Oman LNG Invoices DPC For Gas It Did Not Take

Oman LNG has 'invoiced' Dabhol Power Co (DPC) in the Indian state of Maharashtra to pay for the gas it failed to take, according to company chairman Salim bin Mohammed Shaban, who is also undersecretary at the Ministry of Oil and Gas in Oman.

"We cannot say how much loss we incurred," Shaban said at the presentation of the company's annual report. "We mitigated the problem by selling it in the spot market."

Oman LNG had entered into a FoB sales and purchase agreement in 1998 to supply DPC. However, the construction of the LNG terminal was halted in Maharashtra as DPC ran into trouble and decided not to lift any LNG. The Omani company, claims that they were successful in selling most of the volume to European market.

Oman LNG sold six spot cargoes to Enron, but it was diverted to Puerto Rico to capture higher price with the prior consent of the American company. Enron's declaration of bankruptcy resulted in the cancellation of the cargo before the last loading date. However, Oman LNG managed to sell 34 spot cargoes until the first week of April this year.

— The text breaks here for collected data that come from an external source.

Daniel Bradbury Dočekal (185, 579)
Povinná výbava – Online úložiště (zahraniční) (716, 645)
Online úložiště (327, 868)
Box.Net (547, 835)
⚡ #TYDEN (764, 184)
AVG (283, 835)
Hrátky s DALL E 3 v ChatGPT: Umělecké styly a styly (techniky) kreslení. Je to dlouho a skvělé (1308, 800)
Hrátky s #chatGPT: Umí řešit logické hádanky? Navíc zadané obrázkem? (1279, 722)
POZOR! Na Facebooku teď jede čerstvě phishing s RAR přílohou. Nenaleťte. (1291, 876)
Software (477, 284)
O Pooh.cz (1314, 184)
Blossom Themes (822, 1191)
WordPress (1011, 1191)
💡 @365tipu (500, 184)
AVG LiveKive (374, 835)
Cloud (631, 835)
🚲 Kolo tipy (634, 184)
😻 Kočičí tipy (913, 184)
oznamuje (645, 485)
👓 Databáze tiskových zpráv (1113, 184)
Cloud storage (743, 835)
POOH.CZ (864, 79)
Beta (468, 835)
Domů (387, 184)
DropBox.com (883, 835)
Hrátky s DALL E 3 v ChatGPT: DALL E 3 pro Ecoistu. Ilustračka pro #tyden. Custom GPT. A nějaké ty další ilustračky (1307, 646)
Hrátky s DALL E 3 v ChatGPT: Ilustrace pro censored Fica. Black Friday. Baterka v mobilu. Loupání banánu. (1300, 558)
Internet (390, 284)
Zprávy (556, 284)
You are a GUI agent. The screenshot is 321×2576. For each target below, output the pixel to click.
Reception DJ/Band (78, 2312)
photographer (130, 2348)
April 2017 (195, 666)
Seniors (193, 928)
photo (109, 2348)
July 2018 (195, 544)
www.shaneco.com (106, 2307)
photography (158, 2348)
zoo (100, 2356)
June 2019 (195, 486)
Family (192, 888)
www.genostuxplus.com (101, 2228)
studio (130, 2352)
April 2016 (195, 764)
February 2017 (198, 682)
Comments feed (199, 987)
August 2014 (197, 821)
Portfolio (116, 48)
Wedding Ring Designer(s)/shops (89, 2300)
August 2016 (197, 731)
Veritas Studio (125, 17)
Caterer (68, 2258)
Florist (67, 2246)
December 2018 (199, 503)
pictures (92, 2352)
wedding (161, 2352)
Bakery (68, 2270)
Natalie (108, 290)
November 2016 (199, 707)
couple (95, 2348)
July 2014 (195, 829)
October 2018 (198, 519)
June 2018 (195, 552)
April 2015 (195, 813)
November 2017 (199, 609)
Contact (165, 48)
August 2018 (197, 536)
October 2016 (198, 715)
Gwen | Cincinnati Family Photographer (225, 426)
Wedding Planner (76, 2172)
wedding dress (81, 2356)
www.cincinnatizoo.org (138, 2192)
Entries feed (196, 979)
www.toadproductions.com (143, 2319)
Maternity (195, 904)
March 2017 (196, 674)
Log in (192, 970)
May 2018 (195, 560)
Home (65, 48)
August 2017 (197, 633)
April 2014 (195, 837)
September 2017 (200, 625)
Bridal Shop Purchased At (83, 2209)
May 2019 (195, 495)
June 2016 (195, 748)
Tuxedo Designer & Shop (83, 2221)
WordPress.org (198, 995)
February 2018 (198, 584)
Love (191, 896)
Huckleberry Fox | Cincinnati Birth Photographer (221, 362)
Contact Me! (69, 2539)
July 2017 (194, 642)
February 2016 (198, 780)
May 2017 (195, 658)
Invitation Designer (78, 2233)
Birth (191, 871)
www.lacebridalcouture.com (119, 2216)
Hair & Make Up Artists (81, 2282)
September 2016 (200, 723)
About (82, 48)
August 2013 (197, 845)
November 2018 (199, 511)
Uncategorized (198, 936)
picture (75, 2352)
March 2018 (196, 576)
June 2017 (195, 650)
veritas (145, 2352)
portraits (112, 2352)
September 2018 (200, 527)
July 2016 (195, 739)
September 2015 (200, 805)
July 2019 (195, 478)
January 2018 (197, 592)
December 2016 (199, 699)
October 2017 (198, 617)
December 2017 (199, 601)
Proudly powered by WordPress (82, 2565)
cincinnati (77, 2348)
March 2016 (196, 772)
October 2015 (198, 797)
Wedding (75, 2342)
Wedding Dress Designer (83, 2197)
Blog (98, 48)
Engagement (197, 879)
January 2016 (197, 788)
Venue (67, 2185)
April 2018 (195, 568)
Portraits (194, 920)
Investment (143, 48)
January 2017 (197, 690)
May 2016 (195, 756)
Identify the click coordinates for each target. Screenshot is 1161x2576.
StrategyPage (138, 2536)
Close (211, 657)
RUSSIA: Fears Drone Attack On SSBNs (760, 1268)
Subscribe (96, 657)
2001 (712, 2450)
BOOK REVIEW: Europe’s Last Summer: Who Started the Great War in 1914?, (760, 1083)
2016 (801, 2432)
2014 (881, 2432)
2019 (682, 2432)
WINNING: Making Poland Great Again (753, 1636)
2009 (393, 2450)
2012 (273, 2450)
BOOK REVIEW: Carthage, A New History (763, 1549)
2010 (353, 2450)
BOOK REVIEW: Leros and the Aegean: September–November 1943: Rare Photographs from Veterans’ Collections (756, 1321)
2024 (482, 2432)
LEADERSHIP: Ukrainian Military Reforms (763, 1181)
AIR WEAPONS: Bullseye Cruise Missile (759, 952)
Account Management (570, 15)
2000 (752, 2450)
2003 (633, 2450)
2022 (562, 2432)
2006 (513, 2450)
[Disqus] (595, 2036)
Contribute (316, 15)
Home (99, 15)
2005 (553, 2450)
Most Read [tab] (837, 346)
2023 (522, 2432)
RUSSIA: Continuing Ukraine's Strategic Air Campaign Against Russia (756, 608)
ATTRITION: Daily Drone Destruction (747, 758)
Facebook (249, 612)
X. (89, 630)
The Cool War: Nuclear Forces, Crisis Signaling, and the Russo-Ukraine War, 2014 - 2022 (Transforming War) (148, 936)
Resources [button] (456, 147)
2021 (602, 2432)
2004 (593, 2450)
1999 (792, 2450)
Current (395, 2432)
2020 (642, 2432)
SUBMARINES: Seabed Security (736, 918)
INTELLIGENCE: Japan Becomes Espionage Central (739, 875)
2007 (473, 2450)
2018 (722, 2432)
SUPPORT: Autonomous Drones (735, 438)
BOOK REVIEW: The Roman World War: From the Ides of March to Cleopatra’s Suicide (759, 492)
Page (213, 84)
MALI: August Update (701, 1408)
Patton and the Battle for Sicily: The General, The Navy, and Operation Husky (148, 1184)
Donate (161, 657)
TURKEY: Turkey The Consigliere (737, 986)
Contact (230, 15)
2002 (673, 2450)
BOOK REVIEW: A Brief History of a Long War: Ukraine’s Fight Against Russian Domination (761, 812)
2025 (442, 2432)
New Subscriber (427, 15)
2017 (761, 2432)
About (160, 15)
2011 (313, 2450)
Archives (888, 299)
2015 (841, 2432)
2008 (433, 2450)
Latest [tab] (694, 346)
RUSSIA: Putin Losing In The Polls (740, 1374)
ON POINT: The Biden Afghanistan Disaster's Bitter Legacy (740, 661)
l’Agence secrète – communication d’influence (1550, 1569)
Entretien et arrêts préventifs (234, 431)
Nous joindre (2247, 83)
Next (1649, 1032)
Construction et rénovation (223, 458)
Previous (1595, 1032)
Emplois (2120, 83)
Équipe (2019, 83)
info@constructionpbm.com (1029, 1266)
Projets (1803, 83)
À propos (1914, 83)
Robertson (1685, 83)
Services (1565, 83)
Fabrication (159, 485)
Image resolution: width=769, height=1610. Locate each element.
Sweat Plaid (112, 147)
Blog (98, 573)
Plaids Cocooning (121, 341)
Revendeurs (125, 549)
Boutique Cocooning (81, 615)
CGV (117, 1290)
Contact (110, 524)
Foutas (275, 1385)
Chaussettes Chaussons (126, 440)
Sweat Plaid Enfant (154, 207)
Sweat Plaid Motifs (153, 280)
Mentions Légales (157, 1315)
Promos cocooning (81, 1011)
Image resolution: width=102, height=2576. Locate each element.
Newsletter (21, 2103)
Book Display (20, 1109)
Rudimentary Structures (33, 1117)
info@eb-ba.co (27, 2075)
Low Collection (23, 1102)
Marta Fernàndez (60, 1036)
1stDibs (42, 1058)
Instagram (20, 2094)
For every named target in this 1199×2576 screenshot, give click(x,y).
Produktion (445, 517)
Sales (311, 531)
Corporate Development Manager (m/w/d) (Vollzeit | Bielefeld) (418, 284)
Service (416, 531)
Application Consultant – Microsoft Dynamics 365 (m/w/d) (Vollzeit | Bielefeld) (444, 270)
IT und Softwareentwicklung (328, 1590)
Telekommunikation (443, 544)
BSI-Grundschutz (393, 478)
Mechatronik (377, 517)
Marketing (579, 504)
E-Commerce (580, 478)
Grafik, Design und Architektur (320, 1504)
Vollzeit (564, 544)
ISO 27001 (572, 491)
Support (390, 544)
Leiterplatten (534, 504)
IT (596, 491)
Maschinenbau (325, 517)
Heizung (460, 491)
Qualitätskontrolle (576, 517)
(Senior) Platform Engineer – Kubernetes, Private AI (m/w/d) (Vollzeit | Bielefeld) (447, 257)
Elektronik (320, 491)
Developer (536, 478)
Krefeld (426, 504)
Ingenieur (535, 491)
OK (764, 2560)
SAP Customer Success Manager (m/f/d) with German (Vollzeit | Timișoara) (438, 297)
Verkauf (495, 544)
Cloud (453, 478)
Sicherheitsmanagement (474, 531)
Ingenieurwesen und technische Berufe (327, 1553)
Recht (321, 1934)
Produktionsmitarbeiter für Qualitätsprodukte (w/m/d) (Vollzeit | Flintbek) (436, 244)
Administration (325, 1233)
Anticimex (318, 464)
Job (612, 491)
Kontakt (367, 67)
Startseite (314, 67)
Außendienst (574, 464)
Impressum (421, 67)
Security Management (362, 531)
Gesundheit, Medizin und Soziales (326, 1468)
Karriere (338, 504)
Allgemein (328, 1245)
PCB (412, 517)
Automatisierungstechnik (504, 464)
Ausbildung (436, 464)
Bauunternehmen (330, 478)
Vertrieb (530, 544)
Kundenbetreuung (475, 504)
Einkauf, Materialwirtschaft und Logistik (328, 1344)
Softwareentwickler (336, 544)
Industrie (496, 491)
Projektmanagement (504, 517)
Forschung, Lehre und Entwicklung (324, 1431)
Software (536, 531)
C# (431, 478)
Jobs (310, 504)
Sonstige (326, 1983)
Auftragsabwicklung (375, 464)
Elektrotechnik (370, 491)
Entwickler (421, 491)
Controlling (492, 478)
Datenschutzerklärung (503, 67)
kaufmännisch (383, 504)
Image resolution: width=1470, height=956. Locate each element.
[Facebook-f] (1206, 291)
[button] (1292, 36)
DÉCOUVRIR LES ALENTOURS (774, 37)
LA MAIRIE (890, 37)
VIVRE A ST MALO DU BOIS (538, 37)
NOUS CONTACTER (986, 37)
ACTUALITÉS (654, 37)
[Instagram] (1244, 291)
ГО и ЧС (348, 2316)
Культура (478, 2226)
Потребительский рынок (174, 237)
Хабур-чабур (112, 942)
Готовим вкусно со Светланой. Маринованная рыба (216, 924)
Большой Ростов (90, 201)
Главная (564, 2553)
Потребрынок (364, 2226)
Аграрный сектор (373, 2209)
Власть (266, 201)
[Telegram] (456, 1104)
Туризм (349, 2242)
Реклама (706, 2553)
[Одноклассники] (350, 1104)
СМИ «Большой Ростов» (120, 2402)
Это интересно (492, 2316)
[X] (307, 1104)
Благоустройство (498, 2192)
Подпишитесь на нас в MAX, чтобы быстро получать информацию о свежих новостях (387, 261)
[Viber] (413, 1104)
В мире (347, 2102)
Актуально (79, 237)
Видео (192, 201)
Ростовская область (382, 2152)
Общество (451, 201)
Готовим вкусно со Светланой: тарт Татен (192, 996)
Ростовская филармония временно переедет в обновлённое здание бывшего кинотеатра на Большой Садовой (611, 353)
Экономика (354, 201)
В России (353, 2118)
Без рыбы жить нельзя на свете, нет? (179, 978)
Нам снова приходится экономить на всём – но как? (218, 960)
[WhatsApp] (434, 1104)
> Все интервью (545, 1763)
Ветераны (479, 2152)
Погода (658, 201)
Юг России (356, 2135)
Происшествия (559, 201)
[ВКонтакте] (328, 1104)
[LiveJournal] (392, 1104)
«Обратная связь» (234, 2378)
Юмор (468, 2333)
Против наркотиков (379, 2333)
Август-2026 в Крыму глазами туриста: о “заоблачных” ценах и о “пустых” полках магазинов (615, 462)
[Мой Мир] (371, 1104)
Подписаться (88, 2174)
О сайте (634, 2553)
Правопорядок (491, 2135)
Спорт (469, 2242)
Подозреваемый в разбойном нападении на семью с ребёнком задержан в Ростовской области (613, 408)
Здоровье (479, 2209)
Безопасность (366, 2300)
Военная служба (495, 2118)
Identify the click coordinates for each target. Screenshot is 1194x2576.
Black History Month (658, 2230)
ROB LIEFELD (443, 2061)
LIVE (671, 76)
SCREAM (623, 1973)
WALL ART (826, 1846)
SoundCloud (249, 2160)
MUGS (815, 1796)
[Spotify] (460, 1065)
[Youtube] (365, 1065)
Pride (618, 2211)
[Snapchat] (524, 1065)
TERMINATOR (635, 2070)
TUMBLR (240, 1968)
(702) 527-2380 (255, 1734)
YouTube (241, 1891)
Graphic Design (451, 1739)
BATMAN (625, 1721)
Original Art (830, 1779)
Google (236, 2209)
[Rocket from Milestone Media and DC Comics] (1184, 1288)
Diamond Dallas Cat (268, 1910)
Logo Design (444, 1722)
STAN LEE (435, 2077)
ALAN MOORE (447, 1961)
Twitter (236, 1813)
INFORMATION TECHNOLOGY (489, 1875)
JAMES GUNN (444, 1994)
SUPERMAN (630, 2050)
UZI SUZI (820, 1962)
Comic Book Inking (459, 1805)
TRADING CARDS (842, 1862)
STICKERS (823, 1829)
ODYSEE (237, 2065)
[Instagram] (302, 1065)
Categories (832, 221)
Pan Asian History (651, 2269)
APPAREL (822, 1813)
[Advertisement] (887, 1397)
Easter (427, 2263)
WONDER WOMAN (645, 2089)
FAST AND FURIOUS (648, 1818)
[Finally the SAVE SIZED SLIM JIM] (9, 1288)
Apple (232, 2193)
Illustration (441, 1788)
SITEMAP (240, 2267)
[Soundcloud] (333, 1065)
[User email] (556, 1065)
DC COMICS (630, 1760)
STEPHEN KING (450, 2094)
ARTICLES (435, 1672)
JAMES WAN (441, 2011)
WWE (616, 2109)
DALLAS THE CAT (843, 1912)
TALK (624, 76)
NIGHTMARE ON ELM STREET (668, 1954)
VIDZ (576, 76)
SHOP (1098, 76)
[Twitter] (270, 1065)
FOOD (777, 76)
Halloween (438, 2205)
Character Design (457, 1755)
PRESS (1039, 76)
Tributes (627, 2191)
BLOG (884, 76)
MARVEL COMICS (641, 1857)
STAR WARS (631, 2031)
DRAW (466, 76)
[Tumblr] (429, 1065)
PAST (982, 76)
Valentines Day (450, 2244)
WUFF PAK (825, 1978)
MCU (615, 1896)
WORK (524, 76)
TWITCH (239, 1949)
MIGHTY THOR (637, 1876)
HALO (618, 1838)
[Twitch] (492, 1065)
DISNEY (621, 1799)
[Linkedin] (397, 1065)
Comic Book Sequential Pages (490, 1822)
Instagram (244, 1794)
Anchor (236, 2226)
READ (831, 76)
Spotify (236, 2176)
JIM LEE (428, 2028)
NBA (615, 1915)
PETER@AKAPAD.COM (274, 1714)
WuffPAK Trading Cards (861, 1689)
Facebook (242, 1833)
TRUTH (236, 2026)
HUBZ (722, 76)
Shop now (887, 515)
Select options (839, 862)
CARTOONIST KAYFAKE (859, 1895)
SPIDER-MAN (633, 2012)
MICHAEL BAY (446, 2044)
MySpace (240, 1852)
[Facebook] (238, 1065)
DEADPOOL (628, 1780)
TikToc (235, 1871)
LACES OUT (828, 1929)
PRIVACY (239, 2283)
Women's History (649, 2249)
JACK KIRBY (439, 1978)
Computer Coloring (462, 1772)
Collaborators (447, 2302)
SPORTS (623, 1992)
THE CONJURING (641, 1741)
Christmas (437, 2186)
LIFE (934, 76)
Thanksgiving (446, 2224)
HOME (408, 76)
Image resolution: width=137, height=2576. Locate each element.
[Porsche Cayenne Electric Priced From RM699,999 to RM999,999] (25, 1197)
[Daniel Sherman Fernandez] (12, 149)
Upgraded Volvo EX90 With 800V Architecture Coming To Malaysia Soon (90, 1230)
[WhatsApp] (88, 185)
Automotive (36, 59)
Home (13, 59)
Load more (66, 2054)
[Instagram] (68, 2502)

Company chief executive Agnus Cassens, underlined the refinancing of the project in January this year. "The loan facility was replaced with one single commercial facility of $1.3 billion," he said.

The company has earned a net profit of $691.75 million last year against the deficit of $3.19 million in the first nine months of 2000. Cassens added that dividend of $674 million was paid in April this year.

He revealed that Oman LNG's profile was raised with the unprecedented credit ratings of A3/A- obtained from Moody's Investors Services and Standard and Poor's. He claimed that these were the highest ever project finance ratings received by any company outside U.S., Canada UK and Australia.

Oman LNG runs two trains and the company chairman revealed "a third train has been given go ahead."

"We have customers for the 50 per cent of the third train," he confirmed and added that they were negotiating with the other 50 per cent of potential customers.

Shaban predicted a profit of $500 million for Oman LNG for 2002 and a similar profit next year. "This profit we anticipate but a lot depends on the behaviour of oil prices too," he remarked.

Oman LNG aim to increase Omani staff by 4 per cent every year until they reach 90 per cent Omani staff strength.

Cassens announced that Oman LNG had successfully completed eight million hours without any accident.